In Vancouver, Canada, a study conducted among 301 illicit drug and/or alcohol users, randomized to receive either counseling and HIV testing alone or plus modest cash incentives (on testing and for returning to receive the test results), found that 100% of those receiving incentives completed testing compared to 32% of those in the non-incentive group; and 83% in the incentives group returned for their test results, compared to 11% in the non-incentives group.
Sources: Hull M, Otieno C, Singer J, et al. Use of modest financial incentives to improve engagement of drug users in HIV testing and follow-up: results of a randomized controlled trial. oral abstract presented at the Seventh IAS Conference on HIV Pathogenesis, Treatment, and Prevention. Available at
Björkman-Nyqvist M, Corno L, de Walque D, Svensson J. Evaluating the impact of short term financial incentives on hiv and sti incidence among youth in lesotho: a randomized trial. oral abstract presented at the seventh ias conference on hiv pathogenesis, treatment, and prevention. Available at
HPV Infection
Vaccine Linked to Declining Infections in Young Women
The prevalence of human papillomavirus (HPV) infection caused by virus types targeted by the HPV vaccine, which was introduced as part of the routine immunization schedule for teenage and young adult women in 2006 in the U.S., is an indicator of the impact of the vaccine. Data compiled from 2003 to 2010 as part of the National Health and Nutrition Examination Surveys, indicate that among females aged 14–19 years, the vaccine-type HPV prevalence decreased from 11.5% in the prevaccine era (2003–2006) to 5.1% in the vaccine era (2007–2010). This corresponds to a significant decline of 56%. No significance difference in prevalence was noted for other age groups between the two time periods.
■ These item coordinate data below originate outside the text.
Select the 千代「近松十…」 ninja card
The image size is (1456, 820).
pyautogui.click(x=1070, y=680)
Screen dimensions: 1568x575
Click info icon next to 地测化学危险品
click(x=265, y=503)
The authors reported that, although vaccine usage was relatively low–only 32% of 13- to 17-year-olds completed the three-dose immunization in 2010–the effectiveness of at least one dose of vaccine was approximately 82%. The reduction in vaccine type prevalence was greater than expected, and the authors attribute this to several possible factors: herd immunity, high effectiveness of a less than full immunization dose, and/or changes in sexual behavior.
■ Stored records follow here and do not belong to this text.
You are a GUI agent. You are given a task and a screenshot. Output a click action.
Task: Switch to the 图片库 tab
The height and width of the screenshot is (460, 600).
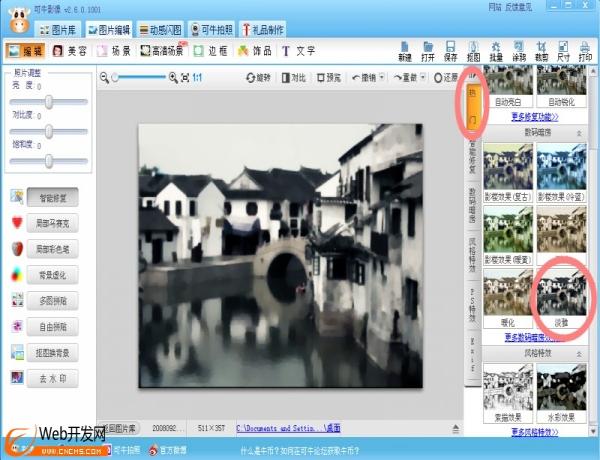(59, 30)
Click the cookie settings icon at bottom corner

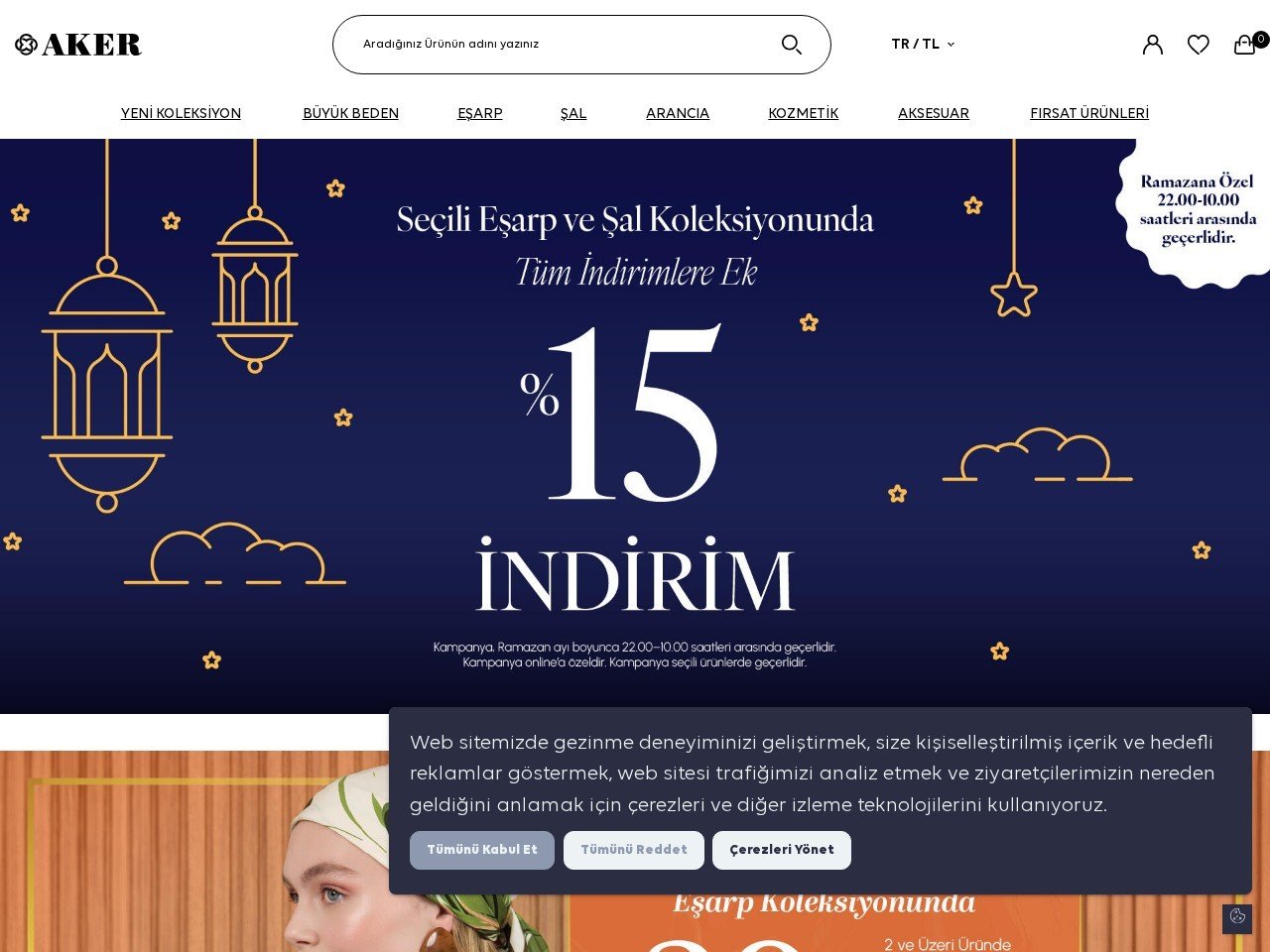point(1237,917)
“This report shows that HPV vaccine works well, and the report should be a wake-up call to our nation to protect the next generation by increasing HPV vaccination rates,” said Tom Frieden, MD, MPH, Director of the U.S. Centers for Disease Control and Prevention (Atlanta, GA). “Our low vaccination rates represent 50,000 preventable tragedies–50,000 girls alive today will develop cervical cancer over their lifetime that would have been prevented if we reach 80% vaccination rates,” he added.
Two HPV vaccines are commercially available: Gardasil® from Merck, a quadrivalent vaccine that protects again HPV 6, 11, 16, and 18, and Cervarix, from GlaxoSmithKline, which protects against HPV 16 and 18. HPV vaccination was recommended for all girls beginning in 2007, and expanded to include boys in 2011. Cost will no longer be an impediment to vaccination, as new health care laws will require insurance providers to cover the cost of the vaccine.
Sources: Markowitz LE, Hariri S, Lin C, et al. Reduction in human papillomavirus (HPV) prevalence among young women following HPV vaccine introduction in the United States, National Health and Nutrition Examination Surveys, 2003–2010. J Infect Dis 2013;208:385–393.
Centers for Disease Control and Prevention. Press release: New study shows HPV vaccine helping lower HPV infection rates in teen girls. June 19, 2013. Available at
Tavernise S. Vaccine is credited in steep fall of HPV infection in teenagers. New York Times June 20, 1013, p. A1.